◆ **Data supplied**

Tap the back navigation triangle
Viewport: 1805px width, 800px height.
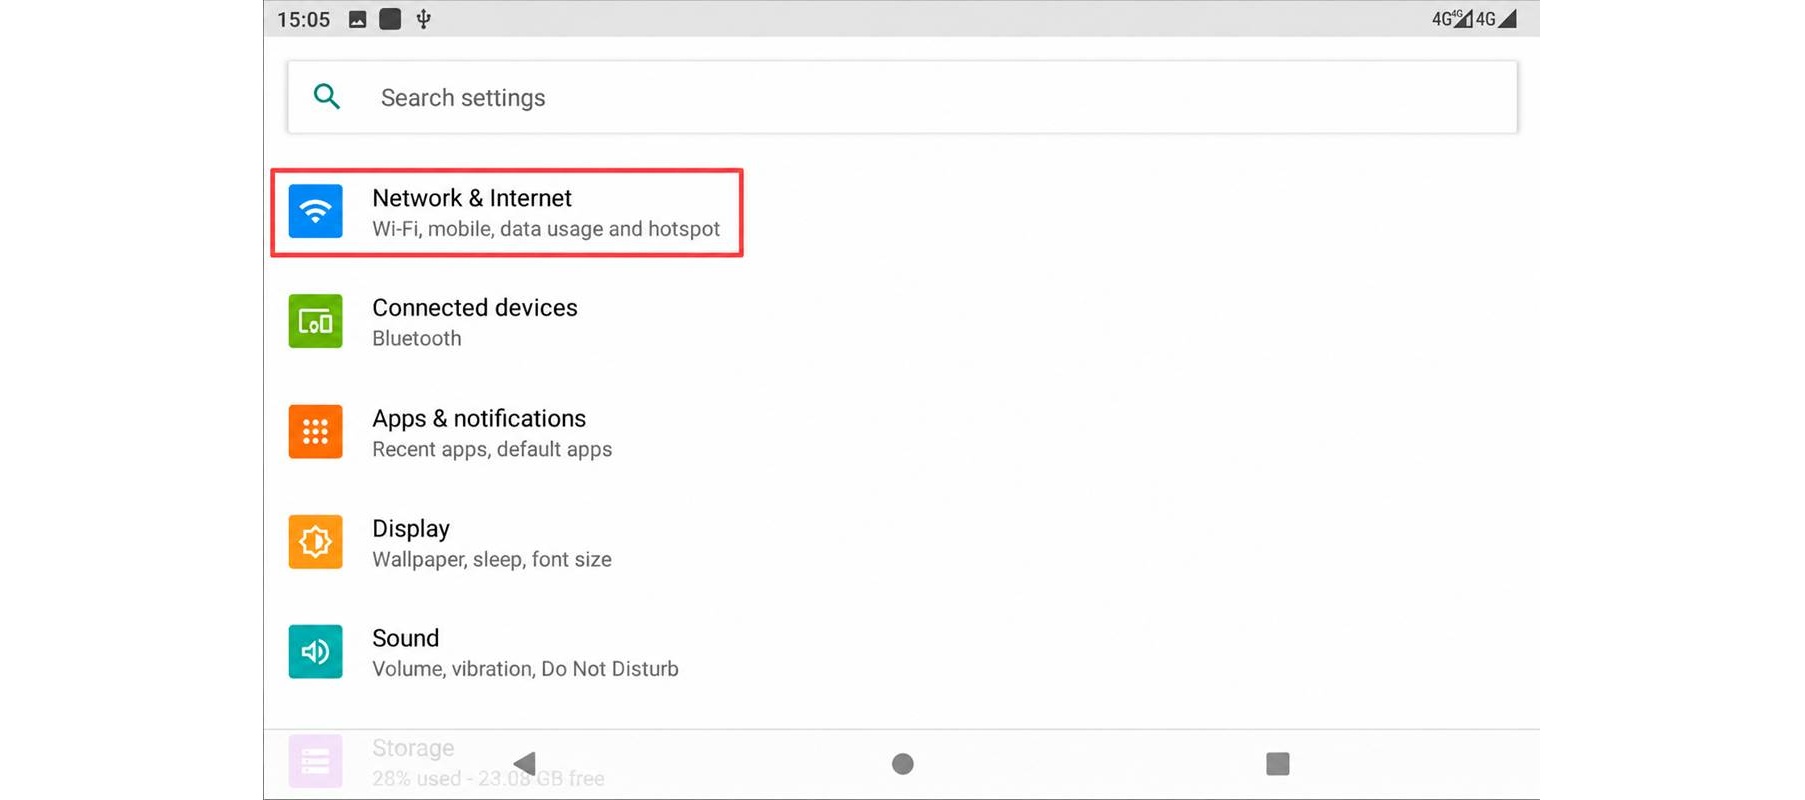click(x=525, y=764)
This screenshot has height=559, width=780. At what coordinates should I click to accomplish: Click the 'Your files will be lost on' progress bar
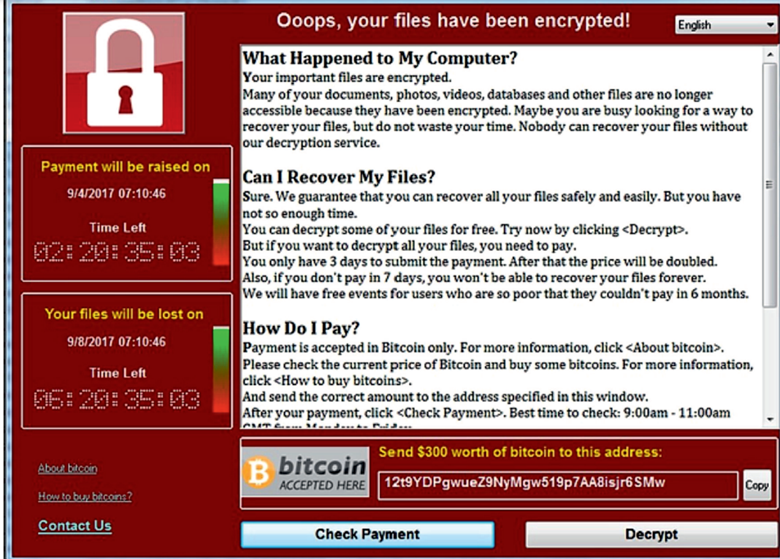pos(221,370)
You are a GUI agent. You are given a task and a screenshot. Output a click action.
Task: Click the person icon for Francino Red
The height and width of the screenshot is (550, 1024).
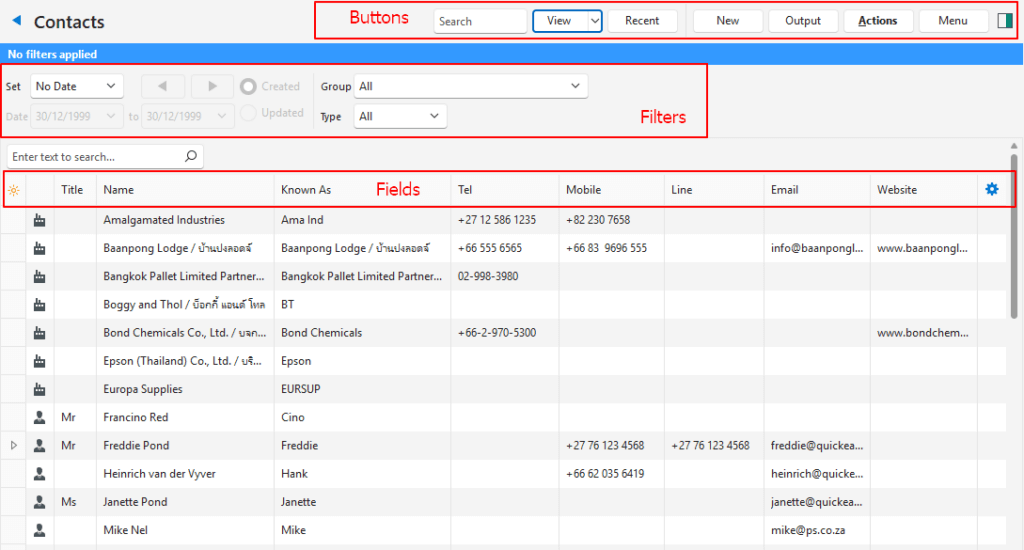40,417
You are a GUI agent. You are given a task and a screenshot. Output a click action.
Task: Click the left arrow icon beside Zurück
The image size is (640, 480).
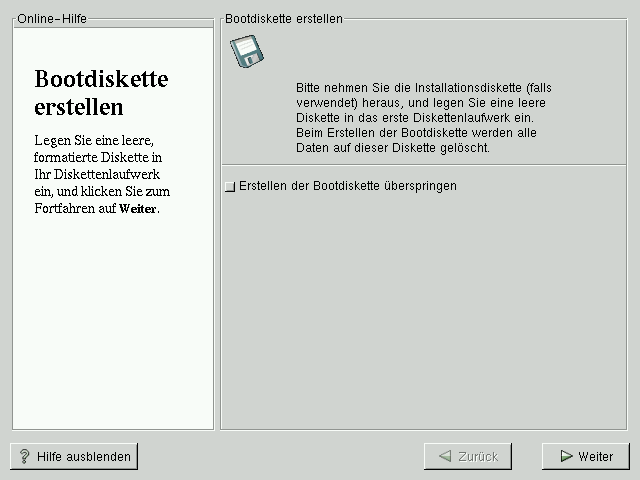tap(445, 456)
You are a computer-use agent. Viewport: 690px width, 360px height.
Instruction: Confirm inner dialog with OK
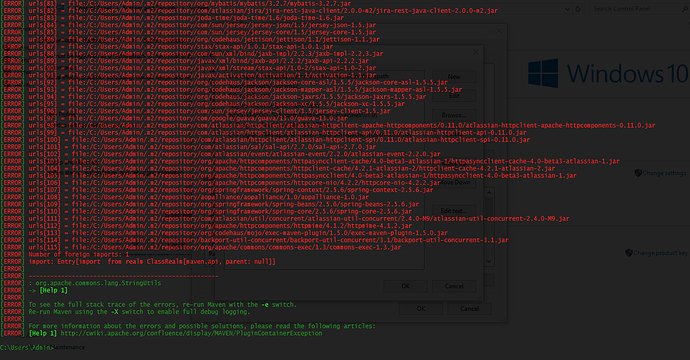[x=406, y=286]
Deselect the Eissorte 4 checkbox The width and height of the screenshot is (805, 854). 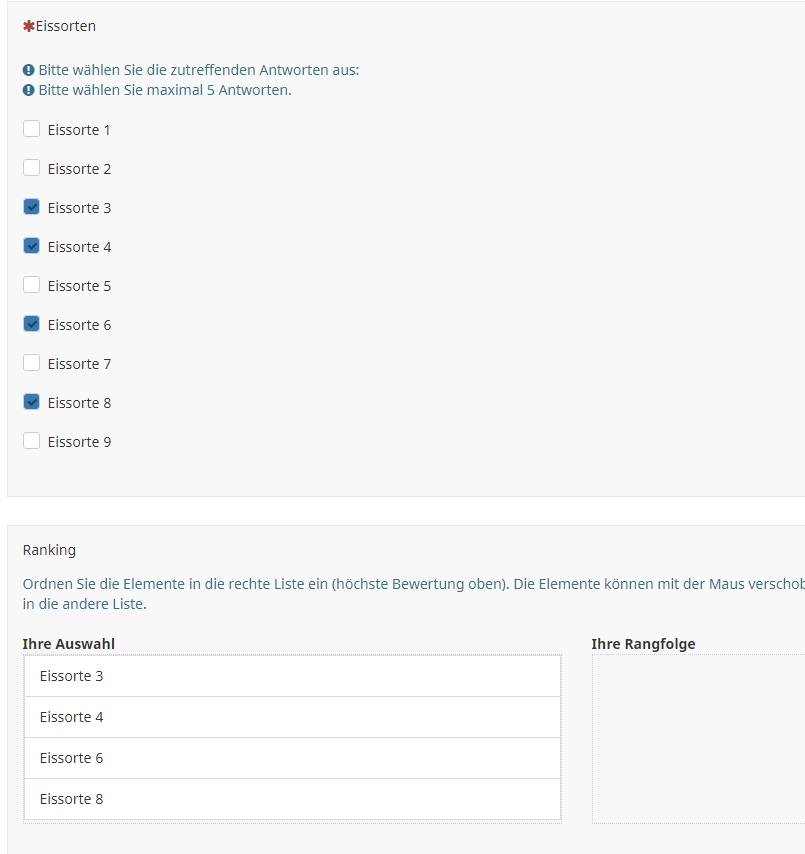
==
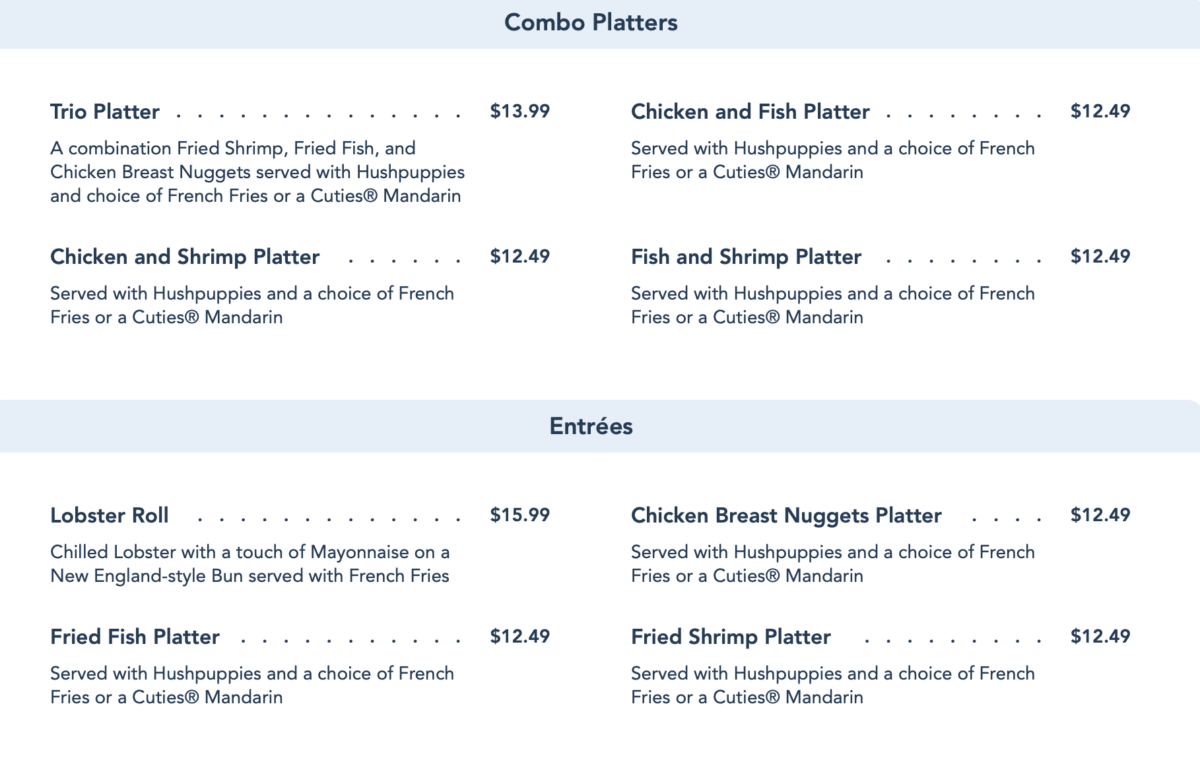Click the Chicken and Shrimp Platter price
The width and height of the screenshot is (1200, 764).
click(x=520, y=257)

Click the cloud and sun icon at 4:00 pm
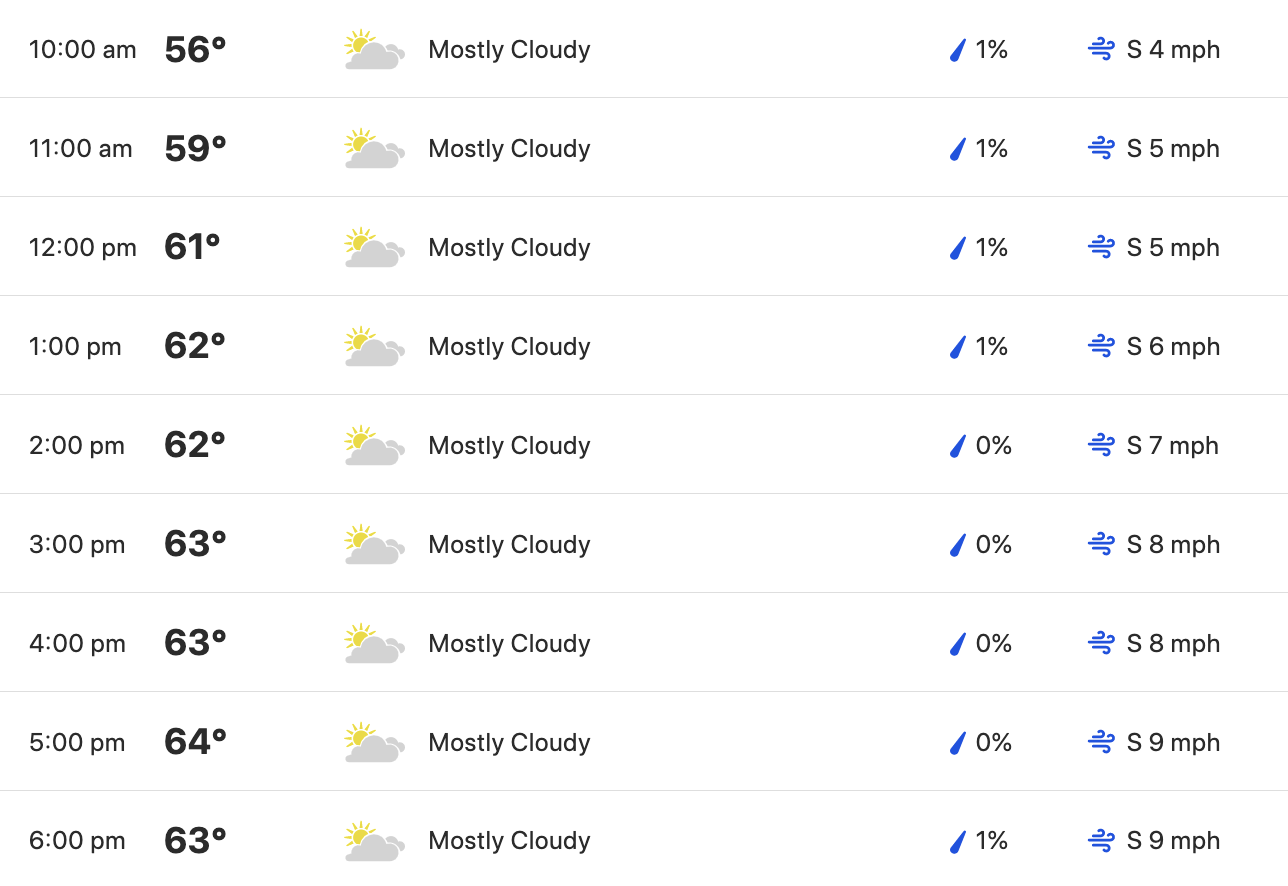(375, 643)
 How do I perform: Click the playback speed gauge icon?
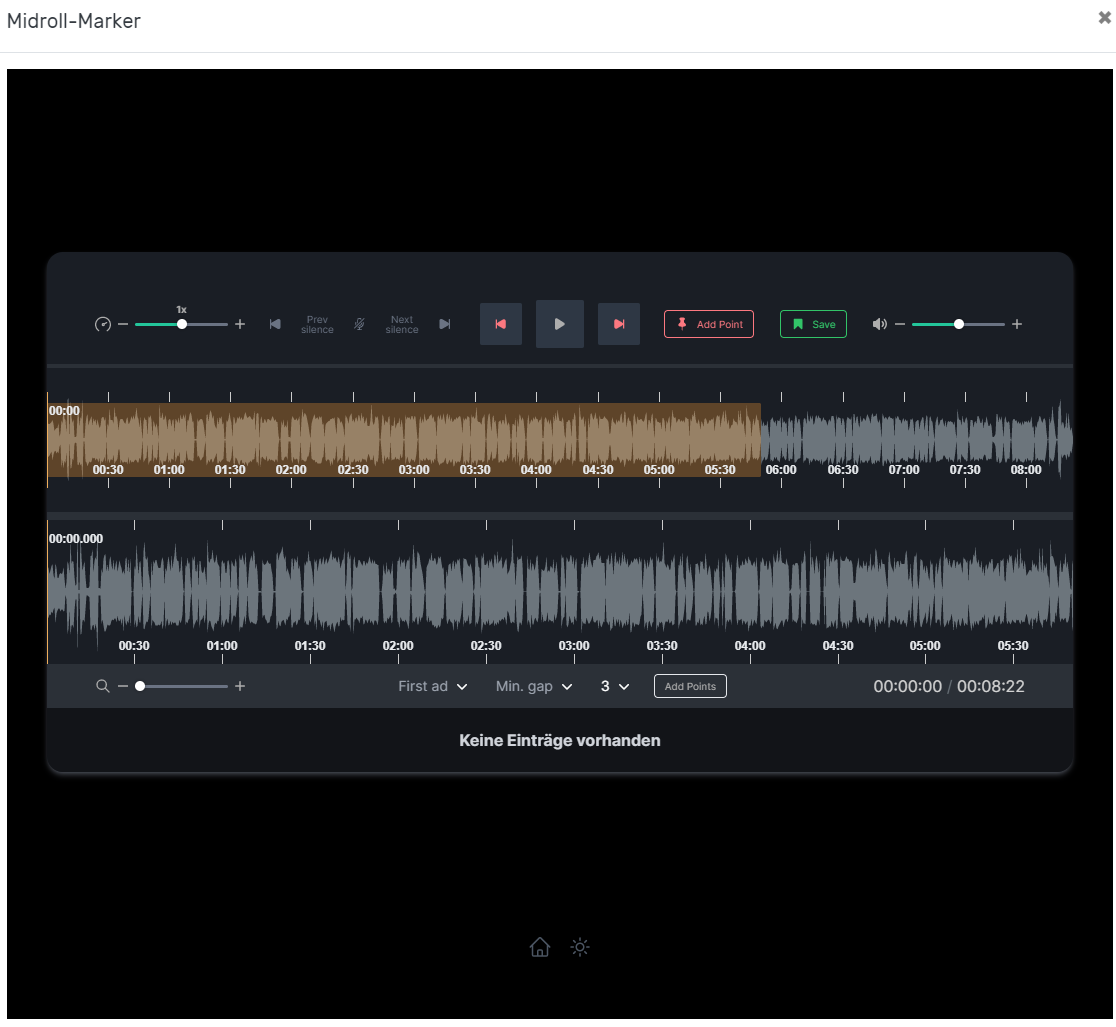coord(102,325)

◆ **The task**
Of the records above, print only the lines from the one containing "The height and" through the one containing "Deselect the Eissorte", inclusive and unaltered, leaving out pictures.

◆ **Your solution**
The height and width of the screenshot is (550, 1024).
40,417
You are a GUI agent. You are given a task and a screenshot. Output a click action.
Task: Click the left arrow icon beside Zurück
The image size is (640, 480).
tap(445, 456)
You are a computer-use agent. Viewport: 690px width, 360px height.
Instruction: Confirm inner dialog with OK
[x=406, y=286]
Deselect the Eissorte 4 checkbox The width and height of the screenshot is (805, 854). 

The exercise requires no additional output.